### What you need to do
Without any pictures, print exactly the lines that run from the start of the data through the line containing "mac blog (253, 2524)".

(Source data)
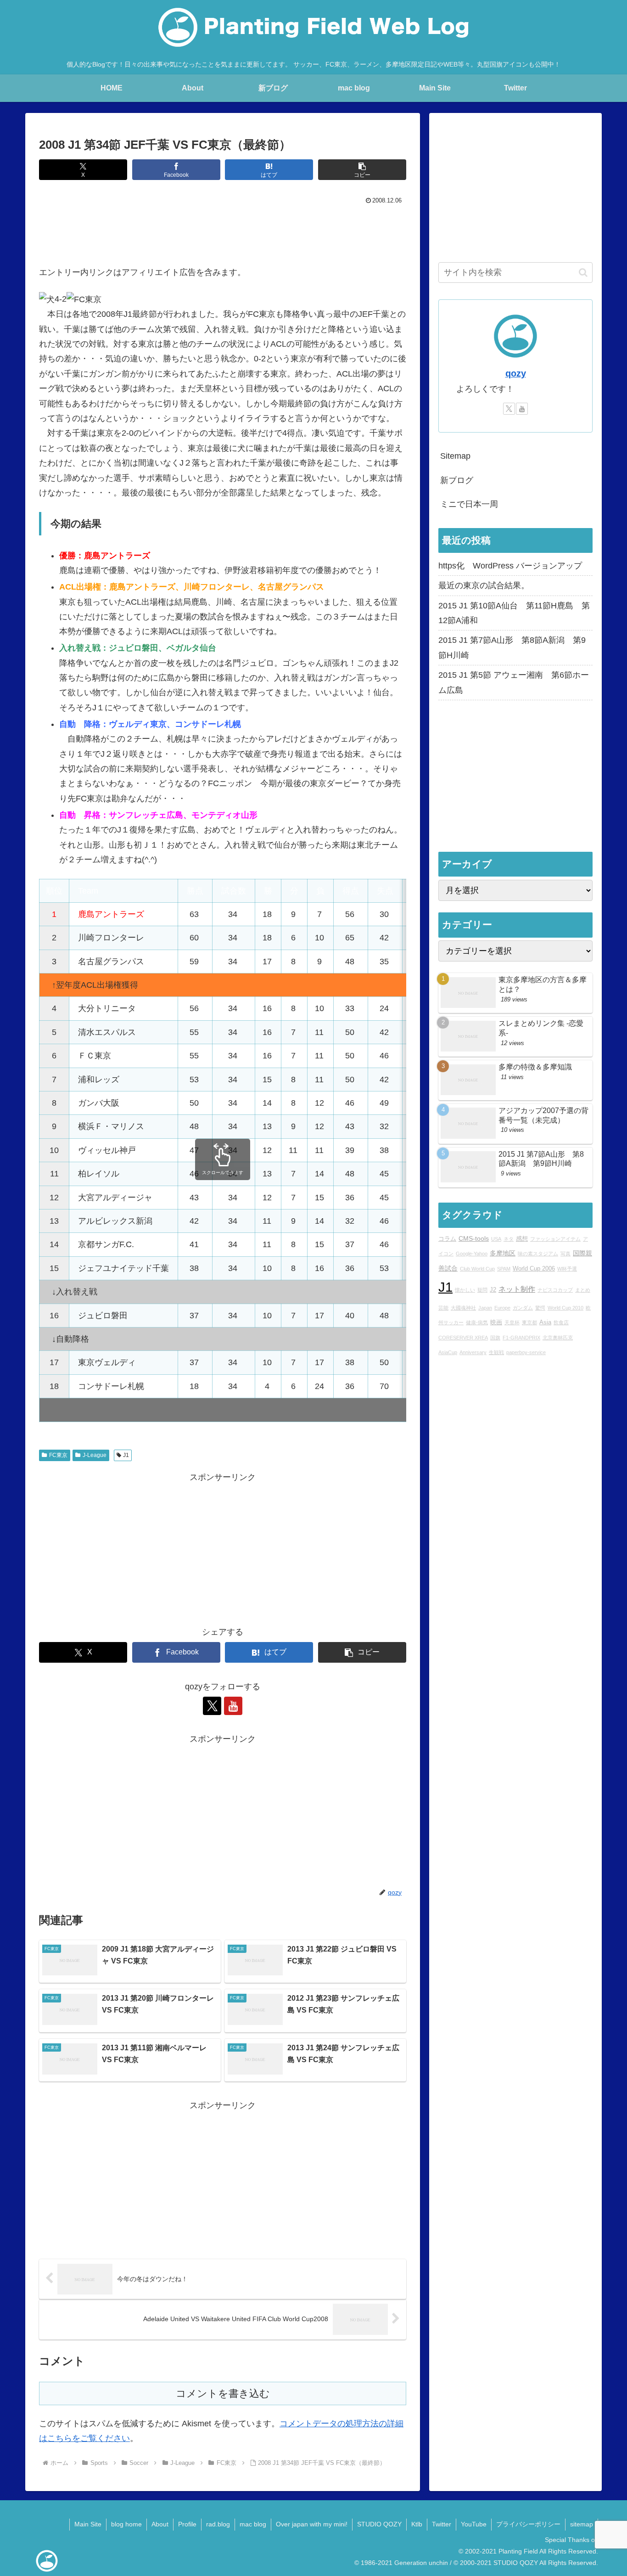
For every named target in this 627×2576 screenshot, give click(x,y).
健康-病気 (477, 1323)
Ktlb (416, 2524)
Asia (545, 1323)
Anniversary (473, 1352)
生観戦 (496, 1352)
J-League (94, 1455)
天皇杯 (512, 1323)
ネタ (509, 1239)
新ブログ (456, 480)
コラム (447, 1239)
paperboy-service (526, 1352)
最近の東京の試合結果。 (483, 585)
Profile (187, 2524)
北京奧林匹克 (558, 1337)
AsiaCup (447, 1352)
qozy (515, 373)
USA (496, 1239)
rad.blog (218, 2524)
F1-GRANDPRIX (521, 1337)
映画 (496, 1323)
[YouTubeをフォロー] (233, 1706)
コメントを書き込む (223, 2393)
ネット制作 (516, 1289)
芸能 (443, 1307)
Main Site (87, 2524)
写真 (565, 1254)
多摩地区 (502, 1253)
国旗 (495, 1337)
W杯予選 (567, 1268)
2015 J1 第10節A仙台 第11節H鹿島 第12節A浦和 (514, 613)
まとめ (582, 1290)
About (159, 2524)
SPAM (503, 1268)
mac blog (253, 2524)
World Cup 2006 (534, 1269)
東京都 (529, 1323)
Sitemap (455, 456)
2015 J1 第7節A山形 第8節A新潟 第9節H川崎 (512, 647)
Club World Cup (477, 1268)
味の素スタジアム (538, 1254)
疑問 (482, 1290)
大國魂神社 (463, 1307)
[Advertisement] (222, 232)
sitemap (581, 2524)
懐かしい (465, 1290)
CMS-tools (474, 1238)
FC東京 (58, 1455)
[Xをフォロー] (212, 1706)
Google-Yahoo (471, 1254)
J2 (493, 1290)
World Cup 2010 (565, 1307)
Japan (485, 1307)
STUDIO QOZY (379, 2524)
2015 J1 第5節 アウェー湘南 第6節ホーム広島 (513, 682)
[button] (362, 169)
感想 (522, 1239)
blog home (126, 2524)
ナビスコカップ (555, 1290)
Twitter (441, 2524)
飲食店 (561, 1323)
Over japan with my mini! (311, 2524)
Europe (502, 1307)
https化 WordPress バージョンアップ (510, 565)
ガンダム (523, 1307)
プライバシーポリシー (528, 2524)
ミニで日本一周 (469, 504)
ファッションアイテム (555, 1239)
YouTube (474, 2524)
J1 (126, 1455)
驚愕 (540, 1307)
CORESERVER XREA (463, 1337)
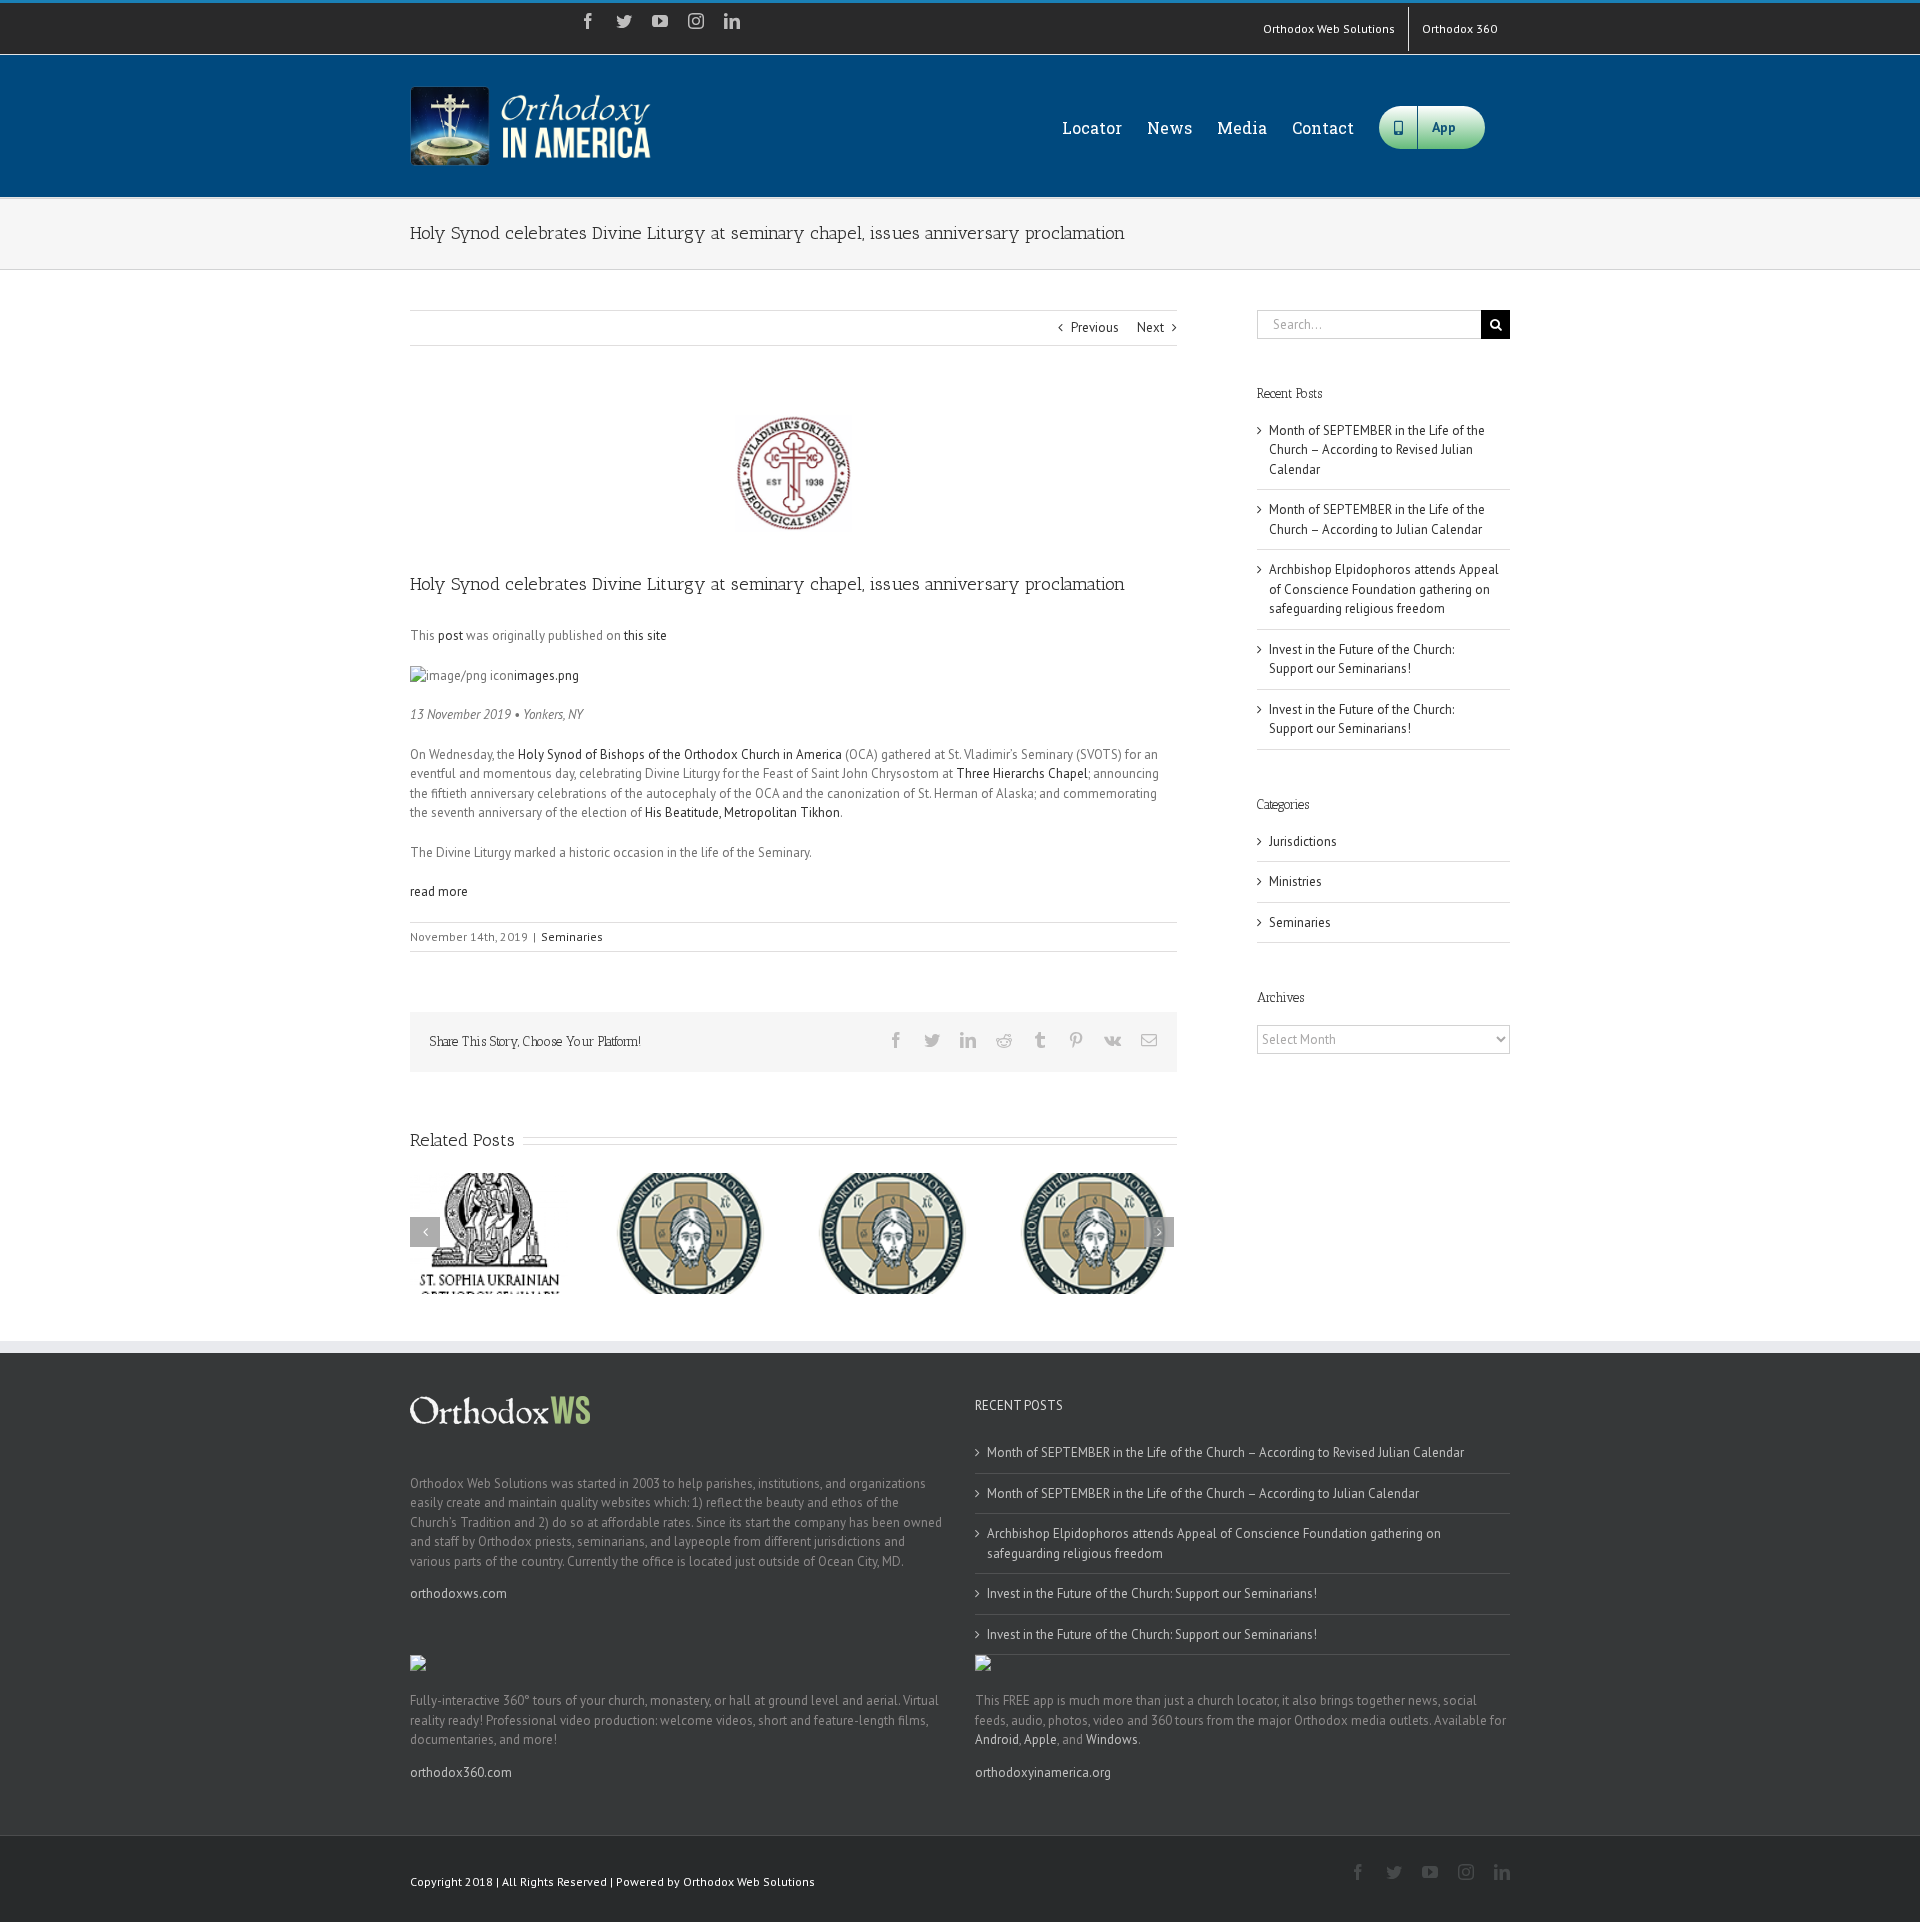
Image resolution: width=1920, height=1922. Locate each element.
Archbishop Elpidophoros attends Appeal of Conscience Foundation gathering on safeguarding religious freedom (1384, 589)
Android (997, 1739)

### Response area
For every named target in this 627×2576 screenshot, give click(x,y).
健康-病気 (477, 1323)
Ktlb (416, 2524)
Asia (545, 1323)
Anniversary (473, 1352)
生観戦 (496, 1352)
J-League (94, 1455)
天皇杯 (512, 1323)
ネタ (509, 1239)
新ブログ (456, 480)
コラム (447, 1239)
paperboy-service (526, 1352)
最近の東京の試合結果。 (483, 585)
Profile (187, 2524)
北京奧林匹克 (558, 1337)
AsiaCup (447, 1352)
qozy (515, 373)
USA (496, 1239)
rad.blog (218, 2524)
F1-GRANDPRIX (521, 1337)
映画 (496, 1323)
[YouTubeをフォロー] (233, 1706)
コメントを書き込む (223, 2393)
ネット制作 (516, 1289)
芸能 (443, 1307)
Main Site (87, 2524)
写真 (565, 1254)
多摩地区 (502, 1253)
国旗 (495, 1337)
W杯予選 (567, 1268)
2015 J1 第10節A仙台 第11節H鹿島 第12節A浦和 (514, 613)
まとめ (582, 1290)
About (159, 2524)
SPAM (503, 1268)
mac blog (253, 2524)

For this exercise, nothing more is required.